Grandes cidades brasileiras como São Paulo são exemplos claros da falta de planejamento ambiental.  O desrespeito inclusive à legislação existente, como ao Código Florestal, que prevê que a vegetação ciliar dos cursos d’água deve ser preservada ou recuperada, invariavelmente leva a episódios trágicos como os que estamos vendo no Vale do Itajaí, em Belo Horizonte, no Rio de Janeiro… Isto significa que o poder público terá que partir para políticas públicas consistentes de recuperação da qualidade ambiental nas megalópoles brasileiras. Enquanto este dia não chega, estamos testando algumas metodologias visando à sua utilização futura em grande escala.
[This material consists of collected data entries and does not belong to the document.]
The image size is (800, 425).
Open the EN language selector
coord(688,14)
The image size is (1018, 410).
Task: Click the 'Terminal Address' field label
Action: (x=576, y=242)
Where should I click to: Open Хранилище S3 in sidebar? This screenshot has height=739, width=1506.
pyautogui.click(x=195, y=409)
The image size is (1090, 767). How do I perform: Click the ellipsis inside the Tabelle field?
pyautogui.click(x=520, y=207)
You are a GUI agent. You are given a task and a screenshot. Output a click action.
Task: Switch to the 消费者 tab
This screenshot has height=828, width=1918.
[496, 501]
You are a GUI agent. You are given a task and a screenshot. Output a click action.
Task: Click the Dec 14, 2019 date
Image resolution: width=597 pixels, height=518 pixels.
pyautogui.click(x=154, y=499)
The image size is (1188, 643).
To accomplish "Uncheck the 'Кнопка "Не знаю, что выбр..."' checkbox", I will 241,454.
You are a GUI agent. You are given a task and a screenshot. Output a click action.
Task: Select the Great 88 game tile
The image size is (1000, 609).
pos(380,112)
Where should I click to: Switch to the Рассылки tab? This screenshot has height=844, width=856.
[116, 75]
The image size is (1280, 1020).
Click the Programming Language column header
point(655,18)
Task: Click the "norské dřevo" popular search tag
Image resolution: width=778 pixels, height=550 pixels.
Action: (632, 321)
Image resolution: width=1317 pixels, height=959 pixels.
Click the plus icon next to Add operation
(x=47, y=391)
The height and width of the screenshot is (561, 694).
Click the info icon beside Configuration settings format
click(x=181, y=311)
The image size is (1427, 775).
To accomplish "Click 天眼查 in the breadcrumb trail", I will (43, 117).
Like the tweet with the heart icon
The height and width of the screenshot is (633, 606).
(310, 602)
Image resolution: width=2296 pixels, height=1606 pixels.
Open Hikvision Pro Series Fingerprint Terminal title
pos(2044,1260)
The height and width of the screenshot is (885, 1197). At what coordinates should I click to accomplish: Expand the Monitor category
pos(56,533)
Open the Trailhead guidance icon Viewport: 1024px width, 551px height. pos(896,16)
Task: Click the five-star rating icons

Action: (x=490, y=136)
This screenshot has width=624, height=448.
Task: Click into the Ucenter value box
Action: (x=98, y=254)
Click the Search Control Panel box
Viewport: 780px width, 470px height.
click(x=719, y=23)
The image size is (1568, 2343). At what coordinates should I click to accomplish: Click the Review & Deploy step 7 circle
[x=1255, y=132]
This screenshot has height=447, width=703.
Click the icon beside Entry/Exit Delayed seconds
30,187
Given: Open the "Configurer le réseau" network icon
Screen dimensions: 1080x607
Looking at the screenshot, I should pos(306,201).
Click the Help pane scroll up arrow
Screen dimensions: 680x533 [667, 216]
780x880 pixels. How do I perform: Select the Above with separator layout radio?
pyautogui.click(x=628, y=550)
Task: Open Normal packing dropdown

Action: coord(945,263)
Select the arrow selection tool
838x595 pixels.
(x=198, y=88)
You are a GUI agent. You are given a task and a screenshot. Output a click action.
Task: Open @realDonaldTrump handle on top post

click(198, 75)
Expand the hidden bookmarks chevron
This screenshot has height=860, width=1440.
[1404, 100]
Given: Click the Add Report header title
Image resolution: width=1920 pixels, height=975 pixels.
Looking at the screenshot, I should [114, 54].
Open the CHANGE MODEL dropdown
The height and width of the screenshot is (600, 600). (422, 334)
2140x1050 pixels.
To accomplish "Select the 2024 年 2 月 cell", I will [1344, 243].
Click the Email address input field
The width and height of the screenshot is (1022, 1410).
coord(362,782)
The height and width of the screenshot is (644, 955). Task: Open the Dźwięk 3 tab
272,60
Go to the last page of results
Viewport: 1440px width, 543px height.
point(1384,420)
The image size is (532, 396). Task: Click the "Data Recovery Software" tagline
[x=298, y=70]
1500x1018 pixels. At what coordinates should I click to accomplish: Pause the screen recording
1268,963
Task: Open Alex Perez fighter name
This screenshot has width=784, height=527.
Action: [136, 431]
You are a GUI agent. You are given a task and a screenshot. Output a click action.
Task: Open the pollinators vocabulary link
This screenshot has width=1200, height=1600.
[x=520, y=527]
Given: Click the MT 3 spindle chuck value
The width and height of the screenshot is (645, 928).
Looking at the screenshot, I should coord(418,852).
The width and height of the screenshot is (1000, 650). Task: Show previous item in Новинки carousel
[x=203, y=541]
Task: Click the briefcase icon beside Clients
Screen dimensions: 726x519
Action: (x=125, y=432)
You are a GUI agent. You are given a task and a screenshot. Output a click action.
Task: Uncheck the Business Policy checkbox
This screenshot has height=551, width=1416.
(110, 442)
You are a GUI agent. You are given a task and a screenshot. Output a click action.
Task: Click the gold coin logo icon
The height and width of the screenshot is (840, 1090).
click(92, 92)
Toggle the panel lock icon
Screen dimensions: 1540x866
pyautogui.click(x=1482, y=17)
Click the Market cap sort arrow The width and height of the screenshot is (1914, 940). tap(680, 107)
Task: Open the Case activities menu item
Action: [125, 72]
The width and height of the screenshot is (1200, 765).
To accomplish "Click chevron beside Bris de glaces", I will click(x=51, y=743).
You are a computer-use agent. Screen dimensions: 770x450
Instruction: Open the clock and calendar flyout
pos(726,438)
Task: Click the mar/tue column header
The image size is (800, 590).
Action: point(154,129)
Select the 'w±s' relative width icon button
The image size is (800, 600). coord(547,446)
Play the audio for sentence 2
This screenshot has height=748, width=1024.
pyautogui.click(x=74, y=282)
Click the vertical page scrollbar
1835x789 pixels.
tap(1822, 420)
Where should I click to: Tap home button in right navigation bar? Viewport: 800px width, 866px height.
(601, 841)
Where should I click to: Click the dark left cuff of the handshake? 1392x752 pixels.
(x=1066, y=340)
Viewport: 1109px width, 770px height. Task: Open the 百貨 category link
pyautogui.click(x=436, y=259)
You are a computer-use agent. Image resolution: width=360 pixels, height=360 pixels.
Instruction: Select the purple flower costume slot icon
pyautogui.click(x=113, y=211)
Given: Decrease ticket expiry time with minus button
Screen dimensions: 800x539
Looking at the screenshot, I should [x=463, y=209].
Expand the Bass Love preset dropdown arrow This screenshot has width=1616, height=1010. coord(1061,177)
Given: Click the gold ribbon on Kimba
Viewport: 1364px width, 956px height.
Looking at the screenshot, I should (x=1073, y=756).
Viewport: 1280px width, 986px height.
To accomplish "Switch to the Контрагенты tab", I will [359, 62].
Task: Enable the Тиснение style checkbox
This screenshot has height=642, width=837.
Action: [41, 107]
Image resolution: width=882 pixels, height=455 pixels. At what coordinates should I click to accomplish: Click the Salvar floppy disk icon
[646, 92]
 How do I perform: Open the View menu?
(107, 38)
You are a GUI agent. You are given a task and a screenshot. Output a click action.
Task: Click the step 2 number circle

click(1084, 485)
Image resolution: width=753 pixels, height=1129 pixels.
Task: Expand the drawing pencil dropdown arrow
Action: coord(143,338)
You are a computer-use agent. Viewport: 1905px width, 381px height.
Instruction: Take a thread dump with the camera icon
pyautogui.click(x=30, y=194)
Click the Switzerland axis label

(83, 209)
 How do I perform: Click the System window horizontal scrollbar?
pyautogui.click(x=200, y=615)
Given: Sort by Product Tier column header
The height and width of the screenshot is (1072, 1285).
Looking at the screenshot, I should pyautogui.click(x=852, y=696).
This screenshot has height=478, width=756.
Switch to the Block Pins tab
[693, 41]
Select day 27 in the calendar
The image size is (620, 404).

Uma das nossas áreas experimentais fica às margens do Córrego Tremembé, na Zona Norte de São Paulo. Dentre as espécies utilizadas para a recuperação ambiental do local estão corticeira da serra (foto), pitangueira, angico, araucária, ipê amarelo e guapuruvu.

Caso o objetivo da recuperação de uma área degradada preveja sua utilização para fins turísticos, é recomendada a utilização de técnicas mais sofisticadas.

Corticeira

Plantamos esta corticeira-da-serra em setembro de 2008.

Em tempo: segundo dados do INPE, a Região Metropolitana de São Paulo foi a campeã dos desmatamentos entre as regiões metropolitanas brasileiras. De 2005 a 2008, foram suprimidos 437ha de vegetação.